▶ DOCUMENT TEXT:
C++ API Use python tensor

Good evening,

I am trying to switch fron 0.4.1 to 1.0 which means transforming my old C torch code into C++.
I am trying to use a Tensor created in python in cpp and then cuda using the at::Tensor and transforming it into a float * or int * 1D array. It perfectly worked in C doing


and it was modifying the array such that I could use the new values in python. However in C++ I don’t know if doing :


is the way to go as my code is compiling but the values inside the array are not changed for python.

Any idea ?
I have not compilation error what so ever and the code runs without error but again the Tensor I give to the C++ function in python is not modified as it was in C.

.data<float>() is indeed a way to get a pointer to the data. You need to take care of strides yourself, but you probably know that. For pointwise access there also is .accessor<float, dim>(). With the returned accessor you can index until you get a scalar to read/write.

Best regards


Good morning Tom,
I am not sure I understand correctly how to take care of strides myself. My goal is to provide a pointer to the array as a float * or int * to use it in a cuda code. Here is an example of a cuda kernel function using it :

__global__ void cubeselect(int n,float radius, const float* xyz, int* idx_out)

▶ STATED TASK A: From the forum thread about using a Python tensor with the C++ API, list the parameter names of the cubeselect kernel function.
The forum thread and the rows that follow it are unrelated to each other.

▶ DATA ENTRIES:

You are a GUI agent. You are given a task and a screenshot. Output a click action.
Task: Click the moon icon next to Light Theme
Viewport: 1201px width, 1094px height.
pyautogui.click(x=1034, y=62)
---
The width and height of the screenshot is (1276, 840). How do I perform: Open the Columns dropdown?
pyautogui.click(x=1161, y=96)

▶ STATED TASK B: Convert the rows in the stretch from the line containing "The width and" through the line containing "pyautogui.click(x=1161, y=96)" into a two-column CSV with the columns request and answer. Write one line per row, with each value in a single quoted field and any line breaks replaced by spaces.

▶ PROBLEM SOLUTION A: n, radius, xyz, idx_out

▶ PROBLEM SOLUTION B:
request,answer
"The width and height of the screenshot is (1276, 840). How do I perform: Open the Columns dropdown?","pyautogui.click(x=1161, y=96)"